Date of study 2018 - 2021

 Nothing As We Need It: For Chimeric Writing is a thesis-work in which a new form of critical writing is imagined, enacted, and studied. Shaped by encounters with literature not translated in English, by the polyphonies, artifices, and concealments of a bilingual self, by the sense of speechlessness and haunting when writing of works that cannot be instantly quoted, this form is named chimeric from the mythological Chimera: a fire-breathing monstrous creature made of three different parts, impossible in theory but real in the imagination and in the reading of the myth. Similarly this thesis-work is a composite of interrelated parts written in different styles, some of which may seem impossible, monstrous, disturbing. It demands and proposes neologisms, a new vocabulary, and wildly imaginative approaches to reading, and to the writing of research. As a work of critical writing about critical writing, it merges practice and commentary without demarcation. Recursive, composite, and polyphonic, it questions linear ways of presenting scholarship in words, and proposes possibilities for citation beyond the limits of inverted commas. It argues for, and once manifests critical writing as enmeshment and conversation with its subject matters.

A ‘chimera’ is also the object of a yearning deemed unattainable: this thesis-work exists in such yearning, in the tension between words and that which exceeds them. The critic who writes is exhausted by such yearning, rather than owner of exhaustive knowledge; scholarship and knowledge are chimeric, longing beyond their limits.

Nothing As We Need It was prompted by encounters with the prose of Alejandra Pizarnik, Cristina Campo, Roberto Calasso across time, languages, non-translation and mistranslation, silences. Instead of writing monographic studies as a distant critic, a three-voiced character speaks with them, inhabits their words, yearns to become them, and shows what composite and impure forms critical writing may take when words seem to be missing; how to transmit material that is untranslated, barely audible, or so close that it smothers; what types of bilingualisms, beyond the literal, are at play.

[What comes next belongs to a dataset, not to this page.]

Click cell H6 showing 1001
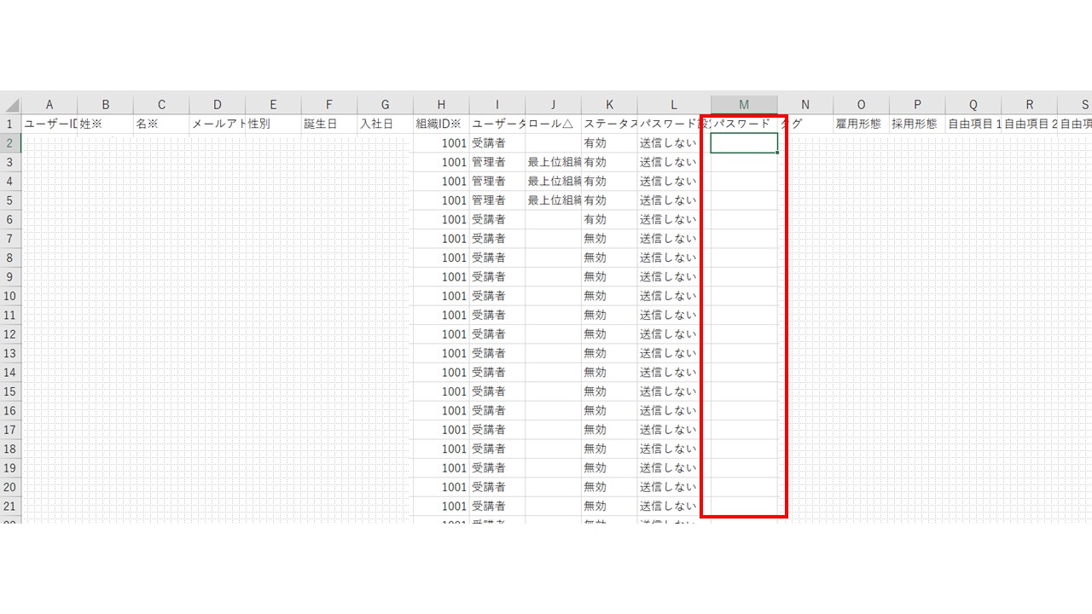This screenshot has height=614, width=1092. tap(441, 219)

The thesis-work practices Pizarnik’s idea of criticism as ‘tie’—the unspoken substance that connects a writer to the subject of her study through kinship—and demonstrates with Campo and Calasso that to write criticism is to be attentive to faint signals, and make them heard.

The polyphonic author of this thesis-work writes in English as a second language: she is a stranger. No matter how fluent, she is never entirely in synch, a small variance is always perceived. Writing as a stranger entails the perception of both loss and haunting: the loss of references when working with Italian writers not translated in English, and how these writers haunt the text even if they cannot be quoted. Chimeric writing takes shape beyond and before translation.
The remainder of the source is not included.